Em suas obras, Pierre Bourdieu aborda a conceituação de termos jurídico-sociais como por exemplo, o que sociólogo nomeia de "poder simbólico". O poder simbólico, em sua essência, é uma ferramenta que permite a propagação de uma ideologia pela classe dominante (economicamente) de determinada sociedade, onde toda e qualquer conduta fora de tais padrões predeterminados é considerada errada e digna de pronta correção.
Tal poder simbólico transforma os ideais dominantes os únicos socialmente aceitos, mesmo que tais ideais propaguem atos de violência e manutenção do status quo. Como estão atreladas a influência do poder simbólico da classe dominante e burguesa, as classes menos socialmente favorecidas estão condicionadas, mesmo que inconscientemente, a reproduzir os mesmos comportamentos e pensamentos que proporcionam a sua opressão.

(Registros de uma coleção)
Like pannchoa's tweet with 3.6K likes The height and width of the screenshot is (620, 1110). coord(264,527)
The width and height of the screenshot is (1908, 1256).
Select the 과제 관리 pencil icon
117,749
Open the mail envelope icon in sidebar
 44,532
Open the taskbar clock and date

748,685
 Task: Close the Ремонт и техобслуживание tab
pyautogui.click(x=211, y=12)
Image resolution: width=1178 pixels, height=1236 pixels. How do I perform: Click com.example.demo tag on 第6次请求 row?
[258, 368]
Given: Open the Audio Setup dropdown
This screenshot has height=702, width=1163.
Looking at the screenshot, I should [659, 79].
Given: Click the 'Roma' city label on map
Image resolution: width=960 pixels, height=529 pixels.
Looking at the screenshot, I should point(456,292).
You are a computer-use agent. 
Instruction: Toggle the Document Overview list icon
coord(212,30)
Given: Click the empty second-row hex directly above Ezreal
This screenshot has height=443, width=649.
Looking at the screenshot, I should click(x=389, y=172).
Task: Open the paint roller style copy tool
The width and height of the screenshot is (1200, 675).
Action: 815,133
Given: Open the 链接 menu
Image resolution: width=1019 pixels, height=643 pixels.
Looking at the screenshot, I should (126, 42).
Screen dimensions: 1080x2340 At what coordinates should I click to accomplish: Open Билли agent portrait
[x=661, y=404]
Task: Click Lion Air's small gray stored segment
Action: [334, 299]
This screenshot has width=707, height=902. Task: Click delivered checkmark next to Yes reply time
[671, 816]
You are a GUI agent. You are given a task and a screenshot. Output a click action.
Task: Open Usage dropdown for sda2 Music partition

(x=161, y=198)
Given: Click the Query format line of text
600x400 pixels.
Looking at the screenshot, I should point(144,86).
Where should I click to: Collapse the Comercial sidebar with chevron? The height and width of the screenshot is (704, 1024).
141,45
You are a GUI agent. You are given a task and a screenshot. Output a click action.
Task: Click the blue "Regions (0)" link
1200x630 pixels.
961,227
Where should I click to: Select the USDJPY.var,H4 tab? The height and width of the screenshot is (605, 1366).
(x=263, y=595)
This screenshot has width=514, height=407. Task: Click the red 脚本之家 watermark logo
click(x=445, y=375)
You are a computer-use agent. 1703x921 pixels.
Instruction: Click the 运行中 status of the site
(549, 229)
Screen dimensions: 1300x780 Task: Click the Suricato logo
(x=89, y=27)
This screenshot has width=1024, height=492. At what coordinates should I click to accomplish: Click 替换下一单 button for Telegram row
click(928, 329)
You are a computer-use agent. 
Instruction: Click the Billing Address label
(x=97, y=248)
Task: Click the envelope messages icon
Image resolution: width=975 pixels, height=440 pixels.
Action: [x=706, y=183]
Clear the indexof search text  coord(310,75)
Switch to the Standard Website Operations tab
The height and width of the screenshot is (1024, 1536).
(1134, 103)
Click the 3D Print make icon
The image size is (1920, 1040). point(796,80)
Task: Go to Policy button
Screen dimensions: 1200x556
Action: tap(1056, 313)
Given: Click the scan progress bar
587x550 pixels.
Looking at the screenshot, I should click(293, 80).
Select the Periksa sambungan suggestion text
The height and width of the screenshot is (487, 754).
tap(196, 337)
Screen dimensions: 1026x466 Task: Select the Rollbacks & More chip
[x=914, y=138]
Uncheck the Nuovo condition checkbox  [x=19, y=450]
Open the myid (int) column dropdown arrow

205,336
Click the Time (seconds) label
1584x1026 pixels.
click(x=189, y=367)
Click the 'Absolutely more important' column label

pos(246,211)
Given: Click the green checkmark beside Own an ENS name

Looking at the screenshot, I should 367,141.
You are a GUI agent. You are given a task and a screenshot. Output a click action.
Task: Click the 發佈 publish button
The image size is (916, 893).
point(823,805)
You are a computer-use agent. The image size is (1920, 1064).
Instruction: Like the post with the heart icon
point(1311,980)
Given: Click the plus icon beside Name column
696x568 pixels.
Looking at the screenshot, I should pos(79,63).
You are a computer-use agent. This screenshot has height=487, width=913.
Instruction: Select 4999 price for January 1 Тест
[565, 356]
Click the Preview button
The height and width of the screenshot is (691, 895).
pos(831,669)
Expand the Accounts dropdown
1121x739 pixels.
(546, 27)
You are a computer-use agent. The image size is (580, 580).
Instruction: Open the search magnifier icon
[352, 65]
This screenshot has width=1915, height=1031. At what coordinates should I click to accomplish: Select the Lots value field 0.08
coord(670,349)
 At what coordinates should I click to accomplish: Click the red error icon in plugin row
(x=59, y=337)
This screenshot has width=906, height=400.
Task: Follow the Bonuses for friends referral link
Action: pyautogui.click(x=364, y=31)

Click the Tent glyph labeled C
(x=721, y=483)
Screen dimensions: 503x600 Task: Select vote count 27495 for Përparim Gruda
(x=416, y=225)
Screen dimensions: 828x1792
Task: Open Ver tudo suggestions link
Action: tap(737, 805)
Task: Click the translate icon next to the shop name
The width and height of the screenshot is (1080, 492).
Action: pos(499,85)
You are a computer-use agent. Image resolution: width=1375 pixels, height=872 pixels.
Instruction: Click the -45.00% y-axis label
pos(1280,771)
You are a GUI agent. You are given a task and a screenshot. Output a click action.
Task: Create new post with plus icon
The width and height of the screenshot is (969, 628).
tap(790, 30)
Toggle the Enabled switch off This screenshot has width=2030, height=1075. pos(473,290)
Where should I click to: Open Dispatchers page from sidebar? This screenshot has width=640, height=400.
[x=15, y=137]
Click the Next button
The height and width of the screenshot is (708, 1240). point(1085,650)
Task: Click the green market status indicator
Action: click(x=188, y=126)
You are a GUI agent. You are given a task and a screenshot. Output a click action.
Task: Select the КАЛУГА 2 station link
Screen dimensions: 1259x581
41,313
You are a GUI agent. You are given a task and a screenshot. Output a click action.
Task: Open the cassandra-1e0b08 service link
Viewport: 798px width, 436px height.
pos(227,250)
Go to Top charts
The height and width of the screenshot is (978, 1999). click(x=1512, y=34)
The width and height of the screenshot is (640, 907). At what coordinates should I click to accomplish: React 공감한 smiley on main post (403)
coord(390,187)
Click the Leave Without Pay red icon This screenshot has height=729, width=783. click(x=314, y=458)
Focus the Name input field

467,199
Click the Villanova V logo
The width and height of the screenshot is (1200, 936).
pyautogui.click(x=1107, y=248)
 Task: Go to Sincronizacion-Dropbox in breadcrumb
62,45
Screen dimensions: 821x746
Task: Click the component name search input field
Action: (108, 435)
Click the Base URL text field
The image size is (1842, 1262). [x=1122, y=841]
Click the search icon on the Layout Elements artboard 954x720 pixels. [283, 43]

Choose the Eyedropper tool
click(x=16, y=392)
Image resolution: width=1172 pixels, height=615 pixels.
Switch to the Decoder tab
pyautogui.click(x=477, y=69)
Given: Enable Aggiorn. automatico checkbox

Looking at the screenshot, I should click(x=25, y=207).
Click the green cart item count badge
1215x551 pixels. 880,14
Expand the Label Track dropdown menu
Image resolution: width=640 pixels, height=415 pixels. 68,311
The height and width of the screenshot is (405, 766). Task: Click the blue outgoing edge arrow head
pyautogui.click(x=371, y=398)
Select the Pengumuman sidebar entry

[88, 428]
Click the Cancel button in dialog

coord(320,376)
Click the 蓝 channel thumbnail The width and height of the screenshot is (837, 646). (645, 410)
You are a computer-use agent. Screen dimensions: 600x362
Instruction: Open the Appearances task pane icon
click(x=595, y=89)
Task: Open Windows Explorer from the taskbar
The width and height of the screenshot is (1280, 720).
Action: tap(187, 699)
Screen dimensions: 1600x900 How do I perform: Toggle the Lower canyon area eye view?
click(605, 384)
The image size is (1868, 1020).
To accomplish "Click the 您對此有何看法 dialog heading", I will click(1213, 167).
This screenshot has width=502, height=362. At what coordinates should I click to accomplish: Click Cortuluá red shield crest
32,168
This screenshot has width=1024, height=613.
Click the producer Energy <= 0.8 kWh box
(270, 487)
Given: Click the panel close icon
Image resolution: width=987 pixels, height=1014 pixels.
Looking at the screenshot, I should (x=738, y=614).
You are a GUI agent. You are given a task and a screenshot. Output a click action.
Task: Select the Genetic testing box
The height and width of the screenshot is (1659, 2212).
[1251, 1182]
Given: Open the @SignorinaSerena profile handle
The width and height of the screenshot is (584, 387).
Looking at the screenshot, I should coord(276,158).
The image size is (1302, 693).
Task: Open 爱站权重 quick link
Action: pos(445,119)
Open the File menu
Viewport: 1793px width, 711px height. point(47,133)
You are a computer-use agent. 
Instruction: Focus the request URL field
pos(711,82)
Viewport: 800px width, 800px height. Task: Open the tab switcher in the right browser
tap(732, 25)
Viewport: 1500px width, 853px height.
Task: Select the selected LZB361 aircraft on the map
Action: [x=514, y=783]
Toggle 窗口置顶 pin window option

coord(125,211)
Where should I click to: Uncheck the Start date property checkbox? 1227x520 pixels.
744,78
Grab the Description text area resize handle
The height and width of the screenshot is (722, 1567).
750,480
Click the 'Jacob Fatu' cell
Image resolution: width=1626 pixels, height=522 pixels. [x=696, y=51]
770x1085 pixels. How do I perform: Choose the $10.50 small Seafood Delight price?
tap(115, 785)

Enunciado
Diga se cada afirmação abaixo está de acordo com o texto sobre o poder simbólico. Responda sim ou não e cite literalmente as palavras do texto que decidem a resposta.
1. O poder simbólico permite que a classe dominante propague uma ideologia.
2. As condutas fora dos padrões predeterminados são vistas como aceitáveis.
3. As classes menos favorecidas só reproduzem esses comportamentos de forma consciente.

Resposta
1. Sim: "é uma ferramenta que permite a propagação de uma ideologia pela classe dominante (economicamente) de determinada sociedade".
2. Não: "toda e qualquer conduta fora de tais padrões predeterminados é considerada errada e digna de pronta correção".
3. Não: "estão condicionadas, mesmo que inconscientemente, a reproduzir os mesmos comportamentos e pensamentos que proporcionam a sua opressão".